The image of LC being chased done by a police helicopter still has me laughing.
You're taking a break from ABBA? Are you sure it's you and not some kind of pod person pretending to be?
I havent ahd milo out of the can for years, not since I was a kid and we'd get milo-sandwiches occassionally...
This is a fantastic site and it shows a lot of creativity. Keep up the good work and I will check on you later.
Beth Gray
Author of the Stacy McCray Series available on kindle and mobipocket
www.bethgray.us
www.howtobecomeabetterhooker.info
Wow you've been busy or have you been procrastinating? We have Milo at work . . and yeh, I did it, serves me right for eating it off the spoon. Loved Hurricane Dean! Haha!
That was fun. But I must step in in defence of Nick Cave. How can I adequately express why I love him so much? His dark, beautiful words. His dark, not-quite-great voice. I think he either rings your bell or he doesn't and he rings mine in a big way. There's a dark part of me that's attracted to the dark part of him, I guess.
ABBA... mmmm... I'm definitely with Saph on the Dancing Queen side of the ledger. Both my kids have ABBA The Definitive Collection on their iPods so I usually have duelling ABBA sing-a-long from the back of the car every day.

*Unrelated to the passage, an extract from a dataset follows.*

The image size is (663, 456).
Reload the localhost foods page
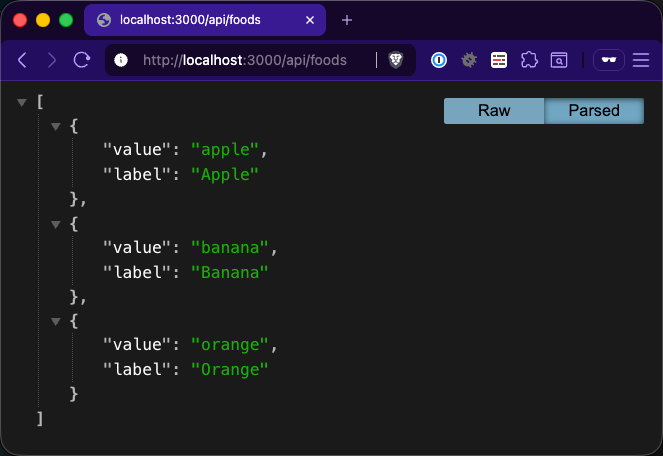(x=81, y=60)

Actually, I was running this morning and instead of using my usual 'Kath Run1' Kath Run2' etc playlists, I pressed shuffle and heard Abba's 'Two for the price of one' from their little-known last album 'The Visitors'.
.....I suddenly realised that Bjorn was singing about having a THREESOME!!!!

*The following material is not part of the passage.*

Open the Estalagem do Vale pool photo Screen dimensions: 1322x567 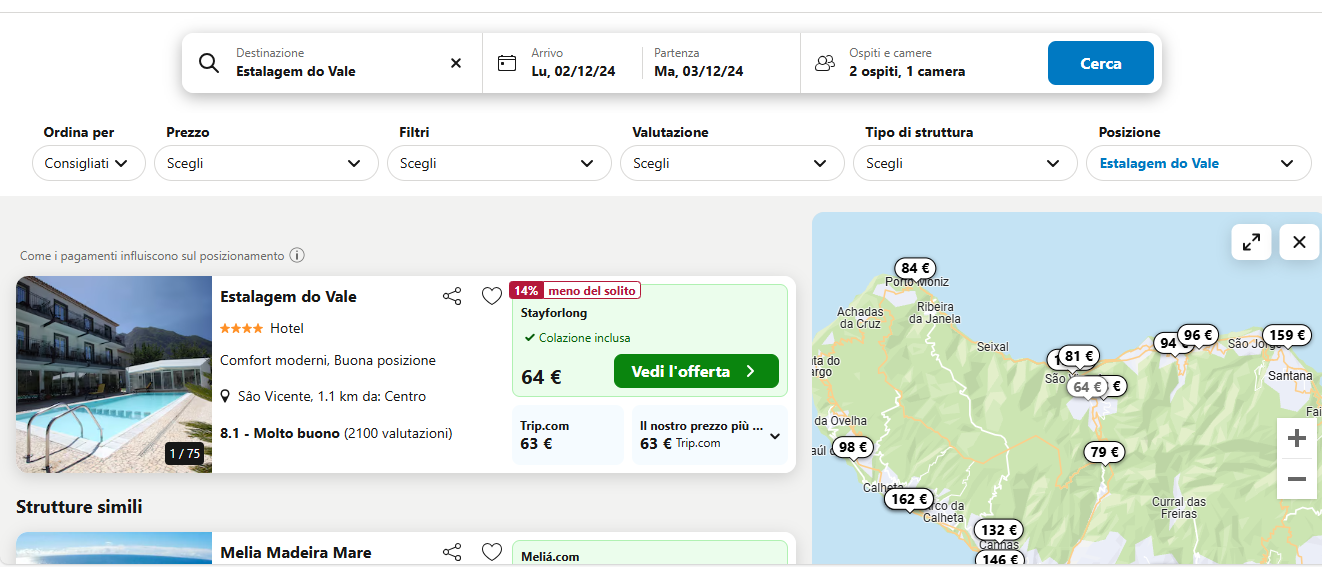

Actually, I was running this morning and instead of using my usual 'Kath Run1' Kath Run2' etc playlists, I pressed shuffle and heard Abba's 'Two for the price of one' from their little-known last album 'The Visitors'.
.....I suddenly realised that Bjorn was singing about having a THREESOME!!!!
You're dead right about Flemington. Lived here for 21 years now after growing up in far-off Ascot Vale. Pretty happy that my sons know many of the same places and people I grew up with.
I thought it was about a daughter (Alice) who was putting an ad for her mother? So the man get 2 (a wife and a daughter) for the price of one.
Otherwise, it will be too disturbing, last last line,"And if you doubt it, you'll be certain when you meet my mother."